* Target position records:
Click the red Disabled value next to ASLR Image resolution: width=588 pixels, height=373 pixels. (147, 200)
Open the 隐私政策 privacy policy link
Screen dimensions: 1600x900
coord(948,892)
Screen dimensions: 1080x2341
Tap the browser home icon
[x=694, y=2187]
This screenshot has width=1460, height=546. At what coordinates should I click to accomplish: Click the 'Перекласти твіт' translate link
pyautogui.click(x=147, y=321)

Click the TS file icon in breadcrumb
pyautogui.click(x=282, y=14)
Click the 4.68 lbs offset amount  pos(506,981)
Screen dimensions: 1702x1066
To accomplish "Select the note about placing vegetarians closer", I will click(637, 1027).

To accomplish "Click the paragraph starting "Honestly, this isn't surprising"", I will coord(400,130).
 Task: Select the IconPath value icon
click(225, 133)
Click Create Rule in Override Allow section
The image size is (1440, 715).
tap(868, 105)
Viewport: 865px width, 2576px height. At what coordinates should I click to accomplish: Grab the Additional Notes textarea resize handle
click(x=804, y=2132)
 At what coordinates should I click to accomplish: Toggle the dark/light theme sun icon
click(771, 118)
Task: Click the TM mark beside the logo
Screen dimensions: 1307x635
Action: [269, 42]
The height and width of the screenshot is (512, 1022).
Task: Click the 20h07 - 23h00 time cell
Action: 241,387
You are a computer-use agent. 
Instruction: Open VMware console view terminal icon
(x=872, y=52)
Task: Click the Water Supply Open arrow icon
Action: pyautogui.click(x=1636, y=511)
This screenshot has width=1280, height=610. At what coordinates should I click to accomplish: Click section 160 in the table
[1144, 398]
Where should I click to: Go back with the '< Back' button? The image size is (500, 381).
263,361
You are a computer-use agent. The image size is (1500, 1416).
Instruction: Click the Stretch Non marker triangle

* CHALLENGE: Please write out every one of the lines above, word for word and without any change.

* RESULT OF THE TASK:
Click the red Disabled value next to ASLR Image resolution: width=588 pixels, height=373 pixels. (147, 200)
Open the 隐私政策 privacy policy link
Screen dimensions: 1600x900
coord(948,892)
Screen dimensions: 1080x2341
Tap the browser home icon
[x=694, y=2187]
This screenshot has width=1460, height=546. At what coordinates should I click to accomplish: Click the 'Перекласти твіт' translate link
pyautogui.click(x=147, y=321)

Click the TS file icon in breadcrumb
pyautogui.click(x=282, y=14)
Click the 4.68 lbs offset amount  pos(506,981)
Screen dimensions: 1702x1066
To accomplish "Select the note about placing vegetarians closer", I will click(637, 1027).

To accomplish "Click the paragraph starting "Honestly, this isn't surprising"", I will coord(400,130).
 Task: Select the IconPath value icon
click(225, 133)
Click Create Rule in Override Allow section
The image size is (1440, 715).
tap(868, 105)
Viewport: 865px width, 2576px height. At what coordinates should I click to accomplish: Grab the Additional Notes textarea resize handle
click(x=804, y=2132)
 At what coordinates should I click to accomplish: Toggle the dark/light theme sun icon
click(771, 118)
Task: Click the TM mark beside the logo
Screen dimensions: 1307x635
Action: [269, 42]
The height and width of the screenshot is (512, 1022).
Task: Click the 20h07 - 23h00 time cell
Action: 241,387
You are a computer-use agent. 
Instruction: Open VMware console view terminal icon
(x=872, y=52)
Task: Click the Water Supply Open arrow icon
Action: pyautogui.click(x=1636, y=511)
This screenshot has width=1280, height=610. At what coordinates should I click to accomplish: Click section 160 in the table
[1144, 398]
Where should I click to: Go back with the '< Back' button? The image size is (500, 381).
263,361
You are a computer-use agent. The image size is (1500, 1416).
Instruction: Click the Stretch Non marker triangle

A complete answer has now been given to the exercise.